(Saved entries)
/---
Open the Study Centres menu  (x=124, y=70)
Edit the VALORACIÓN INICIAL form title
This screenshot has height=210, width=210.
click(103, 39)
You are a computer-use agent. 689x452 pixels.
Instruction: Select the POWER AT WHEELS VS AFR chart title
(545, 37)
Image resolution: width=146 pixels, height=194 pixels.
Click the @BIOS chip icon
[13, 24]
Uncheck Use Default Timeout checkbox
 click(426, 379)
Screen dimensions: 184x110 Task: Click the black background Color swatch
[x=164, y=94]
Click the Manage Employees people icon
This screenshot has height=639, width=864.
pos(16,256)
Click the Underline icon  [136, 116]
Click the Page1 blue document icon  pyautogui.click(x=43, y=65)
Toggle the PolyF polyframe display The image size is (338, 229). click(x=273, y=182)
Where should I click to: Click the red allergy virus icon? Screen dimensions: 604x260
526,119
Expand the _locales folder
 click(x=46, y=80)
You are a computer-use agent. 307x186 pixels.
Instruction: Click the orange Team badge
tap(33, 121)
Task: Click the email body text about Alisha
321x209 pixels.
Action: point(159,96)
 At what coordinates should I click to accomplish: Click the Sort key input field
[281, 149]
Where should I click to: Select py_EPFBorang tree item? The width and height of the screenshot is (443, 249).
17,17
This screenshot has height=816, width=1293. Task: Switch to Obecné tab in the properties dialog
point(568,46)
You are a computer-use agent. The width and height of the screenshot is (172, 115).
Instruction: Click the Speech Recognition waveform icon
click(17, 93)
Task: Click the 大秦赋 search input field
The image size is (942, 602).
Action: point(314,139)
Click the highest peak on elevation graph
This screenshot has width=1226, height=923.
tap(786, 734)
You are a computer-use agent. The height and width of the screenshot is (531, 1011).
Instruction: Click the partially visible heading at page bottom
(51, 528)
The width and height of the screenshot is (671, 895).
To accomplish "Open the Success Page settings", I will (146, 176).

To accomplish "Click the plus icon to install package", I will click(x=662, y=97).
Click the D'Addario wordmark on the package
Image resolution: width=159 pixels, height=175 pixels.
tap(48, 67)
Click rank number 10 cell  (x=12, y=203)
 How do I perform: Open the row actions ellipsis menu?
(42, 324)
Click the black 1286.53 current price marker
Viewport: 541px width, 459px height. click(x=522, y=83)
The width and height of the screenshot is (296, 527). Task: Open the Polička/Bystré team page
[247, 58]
\---
■ Exercise details
Look above for the line that contains "This screenshot has height=816, width=1293.". That line and every line after it through the end of the data must be written out exactly, with nothing else.

■ Result of this task
This screenshot has height=816, width=1293. Task: Switch to Obecné tab in the properties dialog
point(568,46)
You are a computer-use agent. The width and height of the screenshot is (172, 115).
Instruction: Click the Speech Recognition waveform icon
click(17, 93)
Task: Click the 大秦赋 search input field
The image size is (942, 602).
Action: point(314,139)
Click the highest peak on elevation graph
This screenshot has width=1226, height=923.
tap(786, 734)
You are a computer-use agent. The height and width of the screenshot is (531, 1011).
Instruction: Click the partially visible heading at page bottom
(51, 528)
The width and height of the screenshot is (671, 895).
To accomplish "Open the Success Page settings", I will (146, 176).

To accomplish "Click the plus icon to install package", I will click(x=662, y=97).
Click the D'Addario wordmark on the package
Image resolution: width=159 pixels, height=175 pixels.
tap(48, 67)
Click rank number 10 cell  (x=12, y=203)
 How do I perform: Open the row actions ellipsis menu?
(42, 324)
Click the black 1286.53 current price marker
Viewport: 541px width, 459px height. click(x=522, y=83)
The width and height of the screenshot is (296, 527). Task: Open the Polička/Bystré team page
[247, 58]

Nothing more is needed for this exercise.